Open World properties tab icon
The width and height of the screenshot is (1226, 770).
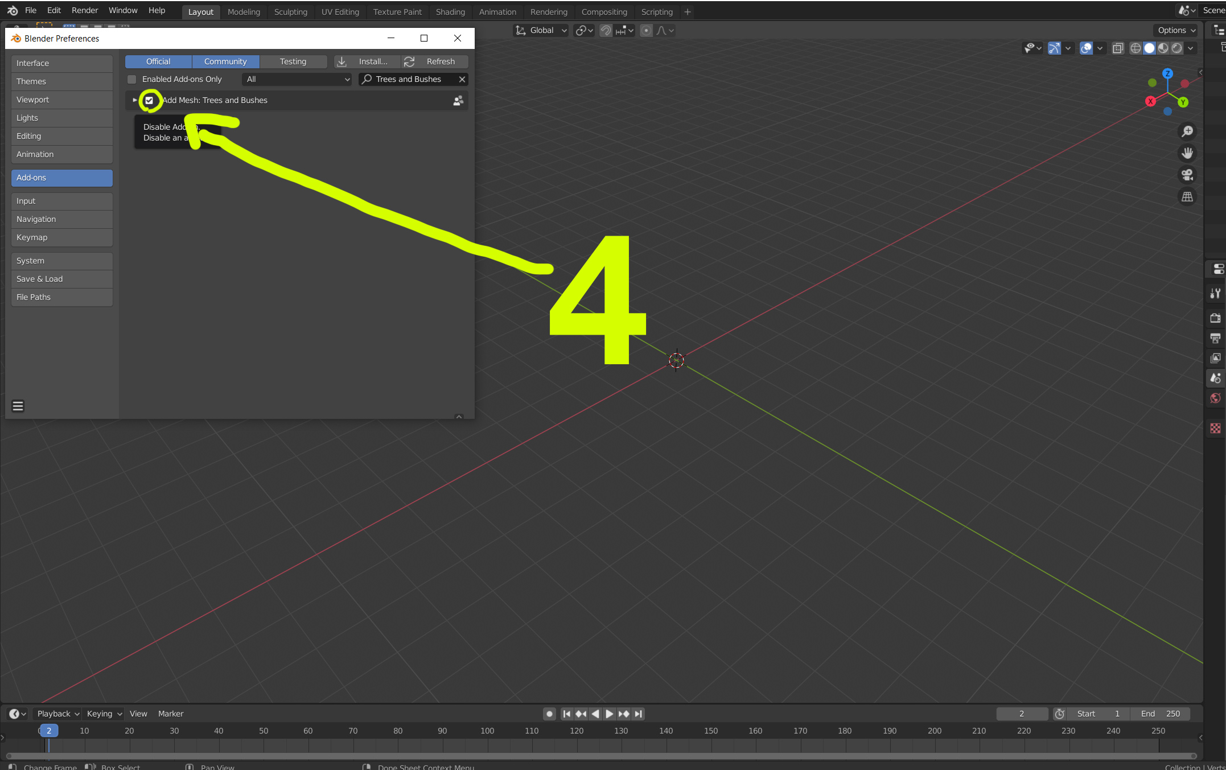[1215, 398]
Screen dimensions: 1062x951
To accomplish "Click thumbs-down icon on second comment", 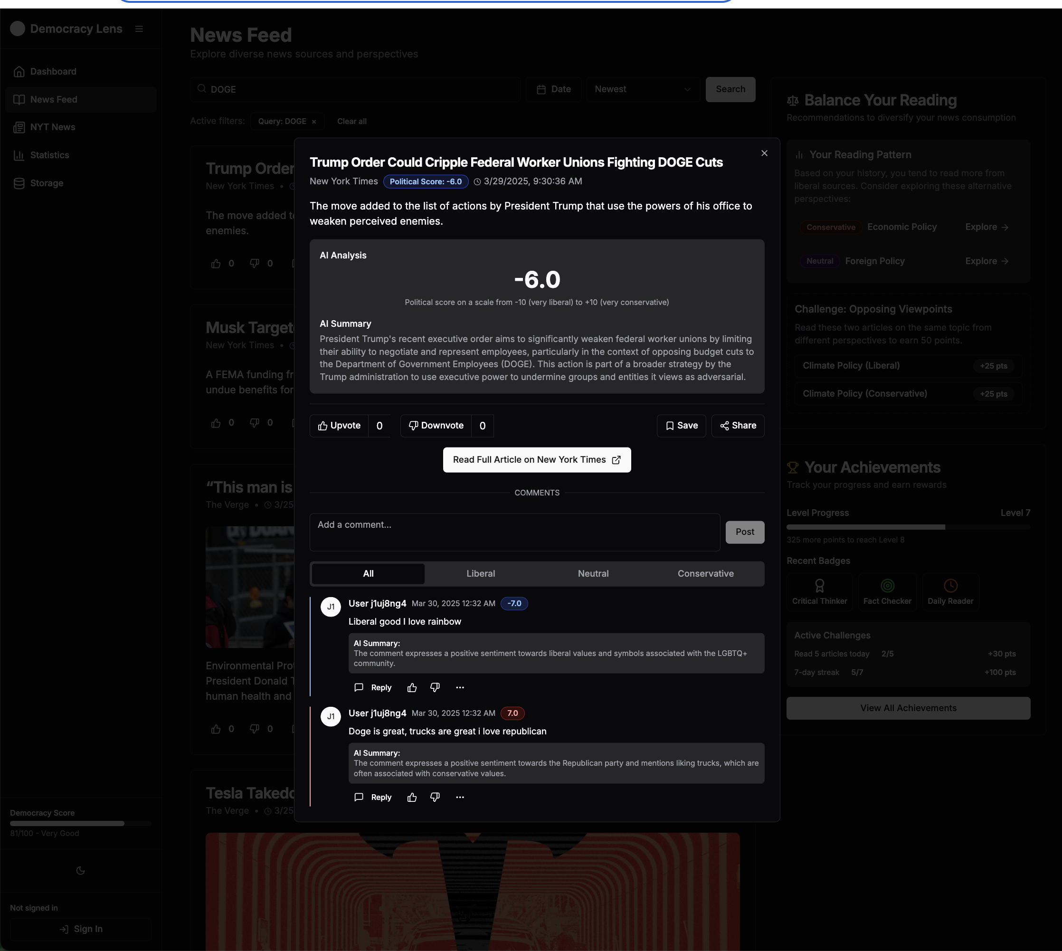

◇ ◇ ◇ ◇ ◇

I need the lines from the line containing "The width and" through the final line of the listing duplicated exactly, both ends included, with no pictures and nothing else.

The width and height of the screenshot is (1226, 770).
[1215, 398]
Screen dimensions: 1062x951
To accomplish "Click thumbs-down icon on second comment", 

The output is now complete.